02 · LAMBDA-BER Use Case

Ask your data:
your holdings, joined to the PDB

Once a lab's runs are catalogued (use case 01), the metadata becomes a database you can interrogate in plain language. The agent turns a question into SQL over your local tables, cross-references a PDB mirror, and answers in seconds — "which of my structures are already public, and which are still novel?" — without anyone writing a join by hand.

Store: local DuckDB / SQLite Reference: PDB mirror Interface: natural language → SQL Answers: gaps, cohorts, dedup

Why the PDB join matters here

Your data on one side, the world's on the other

A lab accumulates hundreds of samples and experiment runs. On its own that tells you what you measured. Joined against a mirror of the PDB, it tells you something far more useful: what's novel, what duplicates existing structures, where your resolution beats the published entry, and which results you've never deposited.

Unlike the integrative case (04), the PDB is load-bearing here. The whole point is the comparison: every local Sample / ExperimentRun is matched against published entries by sequence, ligand, or organism — turning a private catalog into a map of where your science sits relative to the field.

Ask in plain language

Three questions, three answers

The agent translates each question into SQL over the LAMBDA-BER tables (plus the PDB mirror), runs it locally, and reports. The generated SQL is shown so the scientist can audit and refine it — the natural language is a front-end, not a black box.

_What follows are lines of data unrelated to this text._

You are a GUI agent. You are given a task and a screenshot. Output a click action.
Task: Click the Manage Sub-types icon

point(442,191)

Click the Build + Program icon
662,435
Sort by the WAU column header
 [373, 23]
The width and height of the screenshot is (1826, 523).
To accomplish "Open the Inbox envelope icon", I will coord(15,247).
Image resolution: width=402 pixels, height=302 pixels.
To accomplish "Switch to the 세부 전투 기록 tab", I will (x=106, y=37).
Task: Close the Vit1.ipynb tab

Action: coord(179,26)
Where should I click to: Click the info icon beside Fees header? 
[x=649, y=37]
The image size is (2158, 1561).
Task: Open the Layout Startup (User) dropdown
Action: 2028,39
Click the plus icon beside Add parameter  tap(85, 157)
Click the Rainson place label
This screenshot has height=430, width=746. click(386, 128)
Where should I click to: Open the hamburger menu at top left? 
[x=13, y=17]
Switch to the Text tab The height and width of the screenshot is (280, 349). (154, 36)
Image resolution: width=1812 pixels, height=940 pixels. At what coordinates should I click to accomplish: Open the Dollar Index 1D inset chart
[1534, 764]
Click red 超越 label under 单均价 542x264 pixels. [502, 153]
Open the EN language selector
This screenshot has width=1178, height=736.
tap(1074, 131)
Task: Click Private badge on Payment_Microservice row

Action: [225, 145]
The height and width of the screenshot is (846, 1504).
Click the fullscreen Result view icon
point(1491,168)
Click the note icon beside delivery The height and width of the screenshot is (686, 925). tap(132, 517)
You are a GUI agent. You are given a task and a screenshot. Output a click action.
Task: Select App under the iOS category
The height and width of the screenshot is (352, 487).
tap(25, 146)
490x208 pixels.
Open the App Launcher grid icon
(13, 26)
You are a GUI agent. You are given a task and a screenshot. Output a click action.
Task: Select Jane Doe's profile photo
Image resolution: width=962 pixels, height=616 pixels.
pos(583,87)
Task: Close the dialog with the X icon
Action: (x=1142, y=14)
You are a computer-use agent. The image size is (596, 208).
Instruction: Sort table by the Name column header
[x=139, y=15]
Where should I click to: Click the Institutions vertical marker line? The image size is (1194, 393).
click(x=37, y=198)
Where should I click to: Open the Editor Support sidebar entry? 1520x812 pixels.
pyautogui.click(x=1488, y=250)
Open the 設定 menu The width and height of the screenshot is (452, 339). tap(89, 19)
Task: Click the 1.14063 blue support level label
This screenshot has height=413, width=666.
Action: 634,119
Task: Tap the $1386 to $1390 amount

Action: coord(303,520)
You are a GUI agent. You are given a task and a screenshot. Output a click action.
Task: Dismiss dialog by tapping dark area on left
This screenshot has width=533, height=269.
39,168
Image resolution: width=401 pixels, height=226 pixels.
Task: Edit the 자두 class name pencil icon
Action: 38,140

Q1 "Which of my purified samples diffracted better than 2.5 Å but were never deposited?"
SELECT s.sample_code, e.experiment_code, e.resolution_ang FROM sample s JOIN experiment_sample_assoc a USING (sample_id) JOIN experiment_run e ON e.id = a.experiment_id LEFT JOIN pdb.entry p ON p.sequence_md5 = s.sequence_md5 -- PDB mirror WHERE e.technique = 'xray_crystallography' AND e.resolution_ang < 2.5 AND p.pdb_id IS NULL; -- no public match = undeposited
4 samples. Three are genuinely novel; one matches a deposited construct by sequence but at worse resolution than yours — a candidate to supersede.
Q2 "Have we ever collected SAXS on anything homologous to this kinase?"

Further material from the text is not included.